One thing will never change with me.
I love hard.
I will continue to love hard.
I will continue to jump in feet first and laugh the whole way under the water.
I will continue to wear my heart on my sleeve.
I will continue to be the one God created me to be.
I might be a little more cautious.
I might be a little less trusting.
I might be a little more questioning.
But i have a fearless God.
A loving God.
A jealous God.
A trusting God.
A bold God.
And i will be ok" 
| | | | | 
detail_by_marielliott 
"God i’m standing on air. nothing is beneath me. i get so frustrated sometimes; i have nothing to stand on. nothing but you. and its scary because i don’t see you all the time/hear you all the time. 
i hate the wilderness. 
i hate the desert.
"take me as you find me, all my fears and failures–fill my life again"
GOD so many times i’ve thought i’ve surrendered. 
i hear people say "when i surrendered, fully surrendered God blessed me and took total control". 
i don’t know how.
i thought i had…so many times. 
apparently not. apparently i’m fighting for so much control still, still scratching and clawing for things to have my title on it. 

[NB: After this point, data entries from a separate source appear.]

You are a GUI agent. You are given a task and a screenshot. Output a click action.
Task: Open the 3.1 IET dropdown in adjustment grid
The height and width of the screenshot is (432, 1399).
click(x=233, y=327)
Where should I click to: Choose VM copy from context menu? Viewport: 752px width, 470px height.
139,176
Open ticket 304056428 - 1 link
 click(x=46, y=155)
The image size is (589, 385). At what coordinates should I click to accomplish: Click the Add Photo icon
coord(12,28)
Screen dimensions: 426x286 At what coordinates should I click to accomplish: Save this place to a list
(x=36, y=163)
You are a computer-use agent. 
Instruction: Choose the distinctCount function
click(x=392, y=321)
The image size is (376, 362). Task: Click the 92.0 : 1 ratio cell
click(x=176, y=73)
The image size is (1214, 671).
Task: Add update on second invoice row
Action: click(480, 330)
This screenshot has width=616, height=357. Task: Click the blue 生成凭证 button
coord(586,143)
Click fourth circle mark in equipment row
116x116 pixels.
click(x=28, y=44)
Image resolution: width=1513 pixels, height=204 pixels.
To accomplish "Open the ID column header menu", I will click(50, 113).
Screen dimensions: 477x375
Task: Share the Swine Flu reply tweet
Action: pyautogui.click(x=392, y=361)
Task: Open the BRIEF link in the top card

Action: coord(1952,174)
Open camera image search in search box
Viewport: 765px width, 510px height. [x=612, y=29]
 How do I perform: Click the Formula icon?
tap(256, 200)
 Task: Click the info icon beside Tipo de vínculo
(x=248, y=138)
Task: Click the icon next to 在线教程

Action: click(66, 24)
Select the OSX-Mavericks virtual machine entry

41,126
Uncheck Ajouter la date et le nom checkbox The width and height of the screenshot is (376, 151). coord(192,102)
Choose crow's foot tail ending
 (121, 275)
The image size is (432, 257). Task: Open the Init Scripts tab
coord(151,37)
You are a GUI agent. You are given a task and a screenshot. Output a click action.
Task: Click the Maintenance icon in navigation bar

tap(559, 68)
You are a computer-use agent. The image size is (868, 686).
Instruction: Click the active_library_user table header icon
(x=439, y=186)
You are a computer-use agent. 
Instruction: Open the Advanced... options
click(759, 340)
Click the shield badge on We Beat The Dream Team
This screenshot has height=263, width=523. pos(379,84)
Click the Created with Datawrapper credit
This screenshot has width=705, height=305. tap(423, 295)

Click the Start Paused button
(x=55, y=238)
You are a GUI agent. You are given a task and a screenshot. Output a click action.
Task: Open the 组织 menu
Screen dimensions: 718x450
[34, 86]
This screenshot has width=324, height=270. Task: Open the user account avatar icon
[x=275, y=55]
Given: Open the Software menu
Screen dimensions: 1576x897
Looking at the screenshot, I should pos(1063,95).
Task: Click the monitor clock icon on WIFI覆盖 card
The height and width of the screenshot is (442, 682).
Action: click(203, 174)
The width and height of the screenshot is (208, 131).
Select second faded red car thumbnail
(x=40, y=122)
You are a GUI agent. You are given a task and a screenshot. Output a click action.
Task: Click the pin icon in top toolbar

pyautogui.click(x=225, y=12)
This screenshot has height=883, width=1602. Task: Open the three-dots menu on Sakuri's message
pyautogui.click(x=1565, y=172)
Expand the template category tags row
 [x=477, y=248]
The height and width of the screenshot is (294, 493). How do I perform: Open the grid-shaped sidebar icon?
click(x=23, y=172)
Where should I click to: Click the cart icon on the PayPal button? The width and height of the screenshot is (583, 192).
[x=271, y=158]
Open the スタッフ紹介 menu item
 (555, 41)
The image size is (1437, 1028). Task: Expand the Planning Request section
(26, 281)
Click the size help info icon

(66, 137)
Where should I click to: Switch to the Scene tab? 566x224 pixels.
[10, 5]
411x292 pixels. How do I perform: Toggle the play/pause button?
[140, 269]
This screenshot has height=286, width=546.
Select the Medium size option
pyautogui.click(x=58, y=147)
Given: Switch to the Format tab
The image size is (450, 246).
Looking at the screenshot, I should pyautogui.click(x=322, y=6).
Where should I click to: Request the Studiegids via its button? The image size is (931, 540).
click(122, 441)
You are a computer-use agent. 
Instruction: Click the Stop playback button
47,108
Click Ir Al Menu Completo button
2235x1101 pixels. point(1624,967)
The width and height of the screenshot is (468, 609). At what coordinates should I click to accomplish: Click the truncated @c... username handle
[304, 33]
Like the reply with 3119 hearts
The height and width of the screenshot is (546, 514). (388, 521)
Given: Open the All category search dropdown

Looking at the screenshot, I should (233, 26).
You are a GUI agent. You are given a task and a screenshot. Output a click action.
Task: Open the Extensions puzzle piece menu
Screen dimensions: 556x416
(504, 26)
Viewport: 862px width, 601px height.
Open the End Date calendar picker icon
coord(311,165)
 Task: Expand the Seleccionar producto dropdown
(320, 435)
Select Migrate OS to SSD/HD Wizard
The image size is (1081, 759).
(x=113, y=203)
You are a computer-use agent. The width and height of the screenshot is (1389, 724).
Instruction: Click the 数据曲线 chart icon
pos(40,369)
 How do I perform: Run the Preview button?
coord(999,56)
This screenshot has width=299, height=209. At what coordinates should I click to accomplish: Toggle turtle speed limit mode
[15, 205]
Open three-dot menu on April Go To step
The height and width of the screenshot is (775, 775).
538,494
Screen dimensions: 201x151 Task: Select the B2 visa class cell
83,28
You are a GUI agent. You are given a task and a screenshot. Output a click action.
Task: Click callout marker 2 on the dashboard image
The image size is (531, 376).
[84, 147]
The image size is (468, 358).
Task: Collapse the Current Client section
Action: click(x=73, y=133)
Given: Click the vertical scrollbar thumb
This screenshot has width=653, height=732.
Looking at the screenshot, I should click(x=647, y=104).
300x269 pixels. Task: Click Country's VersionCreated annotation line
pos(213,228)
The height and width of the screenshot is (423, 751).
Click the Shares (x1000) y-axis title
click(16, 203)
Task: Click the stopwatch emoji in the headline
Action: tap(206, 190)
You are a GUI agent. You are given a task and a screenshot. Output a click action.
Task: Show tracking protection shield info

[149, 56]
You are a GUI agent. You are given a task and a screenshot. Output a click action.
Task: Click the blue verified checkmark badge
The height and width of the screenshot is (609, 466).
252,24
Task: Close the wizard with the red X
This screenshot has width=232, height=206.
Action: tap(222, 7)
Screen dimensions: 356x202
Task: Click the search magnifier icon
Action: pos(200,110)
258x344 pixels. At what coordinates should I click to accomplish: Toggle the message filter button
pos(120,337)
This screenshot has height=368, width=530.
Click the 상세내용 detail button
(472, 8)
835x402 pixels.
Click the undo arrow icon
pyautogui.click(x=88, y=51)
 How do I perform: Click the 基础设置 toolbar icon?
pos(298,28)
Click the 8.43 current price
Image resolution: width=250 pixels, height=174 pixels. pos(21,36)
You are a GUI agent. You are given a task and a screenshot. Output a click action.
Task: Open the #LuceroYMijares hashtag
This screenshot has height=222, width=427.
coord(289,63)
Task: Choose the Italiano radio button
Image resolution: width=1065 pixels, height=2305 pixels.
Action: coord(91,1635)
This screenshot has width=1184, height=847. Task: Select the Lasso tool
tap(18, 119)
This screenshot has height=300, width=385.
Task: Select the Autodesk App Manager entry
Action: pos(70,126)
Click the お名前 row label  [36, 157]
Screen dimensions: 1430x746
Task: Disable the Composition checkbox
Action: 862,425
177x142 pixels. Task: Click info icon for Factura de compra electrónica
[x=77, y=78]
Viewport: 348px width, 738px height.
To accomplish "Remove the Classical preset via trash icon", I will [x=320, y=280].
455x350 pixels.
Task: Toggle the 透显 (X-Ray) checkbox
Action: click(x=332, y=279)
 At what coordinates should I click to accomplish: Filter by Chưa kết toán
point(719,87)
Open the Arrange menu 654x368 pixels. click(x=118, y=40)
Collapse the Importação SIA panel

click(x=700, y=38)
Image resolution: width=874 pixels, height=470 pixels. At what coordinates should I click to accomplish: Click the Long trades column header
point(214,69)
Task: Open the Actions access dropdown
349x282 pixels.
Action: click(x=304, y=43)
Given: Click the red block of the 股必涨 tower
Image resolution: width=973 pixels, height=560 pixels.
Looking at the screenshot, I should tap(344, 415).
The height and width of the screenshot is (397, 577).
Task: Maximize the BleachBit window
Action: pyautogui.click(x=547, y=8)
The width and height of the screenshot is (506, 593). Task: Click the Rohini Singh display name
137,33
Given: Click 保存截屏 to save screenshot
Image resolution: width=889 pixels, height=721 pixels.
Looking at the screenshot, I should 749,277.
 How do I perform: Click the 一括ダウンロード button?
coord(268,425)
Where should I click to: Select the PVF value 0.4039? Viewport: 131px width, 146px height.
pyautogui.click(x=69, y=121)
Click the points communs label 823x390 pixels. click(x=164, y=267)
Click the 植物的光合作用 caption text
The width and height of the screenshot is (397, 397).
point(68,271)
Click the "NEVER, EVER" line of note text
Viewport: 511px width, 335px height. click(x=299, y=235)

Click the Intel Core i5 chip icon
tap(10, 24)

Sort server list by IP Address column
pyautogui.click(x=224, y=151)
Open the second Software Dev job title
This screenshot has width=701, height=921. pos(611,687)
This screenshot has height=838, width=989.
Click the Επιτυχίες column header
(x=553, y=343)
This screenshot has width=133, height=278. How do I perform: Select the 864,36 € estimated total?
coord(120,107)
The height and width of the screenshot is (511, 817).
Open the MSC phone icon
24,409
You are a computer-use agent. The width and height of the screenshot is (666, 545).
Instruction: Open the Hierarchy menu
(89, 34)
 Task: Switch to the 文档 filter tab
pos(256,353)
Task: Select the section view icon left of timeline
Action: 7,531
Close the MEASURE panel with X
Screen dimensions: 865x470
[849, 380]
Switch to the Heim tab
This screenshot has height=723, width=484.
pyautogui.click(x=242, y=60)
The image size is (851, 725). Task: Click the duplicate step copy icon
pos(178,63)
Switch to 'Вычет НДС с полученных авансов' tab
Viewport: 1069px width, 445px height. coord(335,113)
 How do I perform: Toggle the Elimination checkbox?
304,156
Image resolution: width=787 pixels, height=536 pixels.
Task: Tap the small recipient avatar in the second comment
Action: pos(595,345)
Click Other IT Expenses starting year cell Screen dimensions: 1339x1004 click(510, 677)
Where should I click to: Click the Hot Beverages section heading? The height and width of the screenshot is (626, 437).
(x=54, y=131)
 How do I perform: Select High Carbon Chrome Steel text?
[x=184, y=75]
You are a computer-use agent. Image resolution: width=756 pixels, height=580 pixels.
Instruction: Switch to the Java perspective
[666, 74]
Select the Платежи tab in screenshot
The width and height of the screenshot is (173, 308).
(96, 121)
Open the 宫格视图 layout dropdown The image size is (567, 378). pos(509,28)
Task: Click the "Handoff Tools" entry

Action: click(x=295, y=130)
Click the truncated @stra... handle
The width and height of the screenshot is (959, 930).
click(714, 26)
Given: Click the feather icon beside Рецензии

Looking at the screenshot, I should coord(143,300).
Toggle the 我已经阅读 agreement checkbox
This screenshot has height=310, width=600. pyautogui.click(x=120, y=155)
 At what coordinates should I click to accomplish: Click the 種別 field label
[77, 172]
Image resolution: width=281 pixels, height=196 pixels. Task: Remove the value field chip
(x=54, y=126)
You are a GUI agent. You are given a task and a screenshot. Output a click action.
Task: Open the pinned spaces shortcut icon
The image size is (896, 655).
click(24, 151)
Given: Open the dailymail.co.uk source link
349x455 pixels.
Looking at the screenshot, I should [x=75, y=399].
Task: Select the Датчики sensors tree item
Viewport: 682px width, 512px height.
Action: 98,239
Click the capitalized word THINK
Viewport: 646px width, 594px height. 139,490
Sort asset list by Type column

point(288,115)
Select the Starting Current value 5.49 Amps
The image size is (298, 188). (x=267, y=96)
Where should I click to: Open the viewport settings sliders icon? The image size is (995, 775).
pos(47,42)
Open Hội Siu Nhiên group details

i don’t know how to be selfless. 
God its so convicting.
its like for one second i stop crying and tears just flood out. 
i don’t know how to change.
i need to change
i want to change
i don’t know how.
i want to be a Godly woman so bad. i’m so full of sin. SO FULL OF SIN. sometimes i doubt you. sometimes i question you. 
how can you love me?
when i don’t even love myself.
…i’m such a terrible mess…
"lead me to the cross, lead me to your heart….to your heart"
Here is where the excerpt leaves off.